Ahora bien, para conseguir que proliferen socialmente pautas de comportamiento más edificantes es imprescindible adoptar medidas educativas de calado. Medidas que hasta la fecha nadie se ha tomado muy en serio. Enseñar a los más jóvenes a dialogar racionalmente, a argumentar con corrección, y a analizar con profundidad y sin prejuicios los problemas éticos y políticos que conforman el debate público, es esencial para generar una ciudadanía madura e inmune al espectáculo de la trifulca partidista.

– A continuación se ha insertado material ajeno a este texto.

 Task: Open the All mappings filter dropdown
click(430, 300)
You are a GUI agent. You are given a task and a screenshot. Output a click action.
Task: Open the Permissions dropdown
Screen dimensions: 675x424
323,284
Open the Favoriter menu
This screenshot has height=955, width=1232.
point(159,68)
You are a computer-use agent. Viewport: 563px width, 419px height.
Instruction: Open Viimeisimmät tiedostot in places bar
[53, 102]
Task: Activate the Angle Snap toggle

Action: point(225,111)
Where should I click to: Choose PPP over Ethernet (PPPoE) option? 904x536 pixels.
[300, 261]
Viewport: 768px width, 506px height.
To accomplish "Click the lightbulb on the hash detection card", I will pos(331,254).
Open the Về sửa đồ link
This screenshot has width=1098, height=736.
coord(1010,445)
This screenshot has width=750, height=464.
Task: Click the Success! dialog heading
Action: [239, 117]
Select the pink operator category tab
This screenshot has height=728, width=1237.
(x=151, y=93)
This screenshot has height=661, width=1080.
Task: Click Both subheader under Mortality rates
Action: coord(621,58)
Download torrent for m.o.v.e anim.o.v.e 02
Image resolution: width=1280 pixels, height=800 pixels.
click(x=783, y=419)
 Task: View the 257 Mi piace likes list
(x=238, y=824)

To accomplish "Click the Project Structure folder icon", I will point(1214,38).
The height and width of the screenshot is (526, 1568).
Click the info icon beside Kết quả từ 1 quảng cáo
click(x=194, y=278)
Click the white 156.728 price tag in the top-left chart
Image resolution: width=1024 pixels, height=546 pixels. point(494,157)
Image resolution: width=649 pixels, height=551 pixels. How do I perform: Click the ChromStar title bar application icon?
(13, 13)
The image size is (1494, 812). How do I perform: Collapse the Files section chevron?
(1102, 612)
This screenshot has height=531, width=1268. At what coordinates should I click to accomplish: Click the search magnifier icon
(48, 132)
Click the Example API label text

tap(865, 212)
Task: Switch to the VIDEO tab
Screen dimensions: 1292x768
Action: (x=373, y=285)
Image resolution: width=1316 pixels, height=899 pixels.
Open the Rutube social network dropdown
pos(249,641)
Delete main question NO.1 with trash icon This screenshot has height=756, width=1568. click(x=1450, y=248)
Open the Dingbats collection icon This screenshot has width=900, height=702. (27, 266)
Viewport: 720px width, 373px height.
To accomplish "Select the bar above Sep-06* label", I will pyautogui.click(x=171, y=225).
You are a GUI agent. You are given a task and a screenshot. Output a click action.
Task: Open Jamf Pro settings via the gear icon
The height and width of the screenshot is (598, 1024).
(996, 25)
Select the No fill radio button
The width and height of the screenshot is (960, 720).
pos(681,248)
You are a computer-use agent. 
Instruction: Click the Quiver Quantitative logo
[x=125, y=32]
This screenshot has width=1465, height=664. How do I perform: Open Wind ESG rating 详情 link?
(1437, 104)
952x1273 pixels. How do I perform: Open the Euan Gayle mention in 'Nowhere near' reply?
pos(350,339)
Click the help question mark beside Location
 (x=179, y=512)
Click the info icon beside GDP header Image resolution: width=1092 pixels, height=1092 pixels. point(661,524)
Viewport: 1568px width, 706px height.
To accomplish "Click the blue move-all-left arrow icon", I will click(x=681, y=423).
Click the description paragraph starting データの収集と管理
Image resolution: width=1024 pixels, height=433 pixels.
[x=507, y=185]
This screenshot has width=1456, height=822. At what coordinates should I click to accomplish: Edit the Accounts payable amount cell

Leo en la prensa que, desde el último informe PISA, a las familias les preocupa que sus hijos no reciban una enseñanza de calidad y estén en desventaja en un mundo global, tecnológico y ultracompetitivo. Pero ese mismo mundo podría irse al garete si, además de matemáticas, informática o idiomas, no enseñamos a los futuros ciudadanos todo aquello que garantiza una convivencia pacífica y democrática: la educación en valores comunes, la reflexión ética, el desarrollo de la capacidad argumentativa y dialéctica, el pensamiento crítico frente a la multiplicación de bulos y falacias…

La democracia es un caldo de cultivo perfecto para la controversia. Esta es su mayor virtud, pero también su mayor debilidad. Para que sea más virtud que debilidad es imprescindible educar para afrontar esa controversia; esto es: para formar una ciudadanía capaz de compartir, comprender, analizar y enjuiciar puntos de vista diferentes sin tener que darse de garrotazos. ¿Comprenderemos esto antes de que el proceso de descomposición social en que estamos inmersos sea irreversible?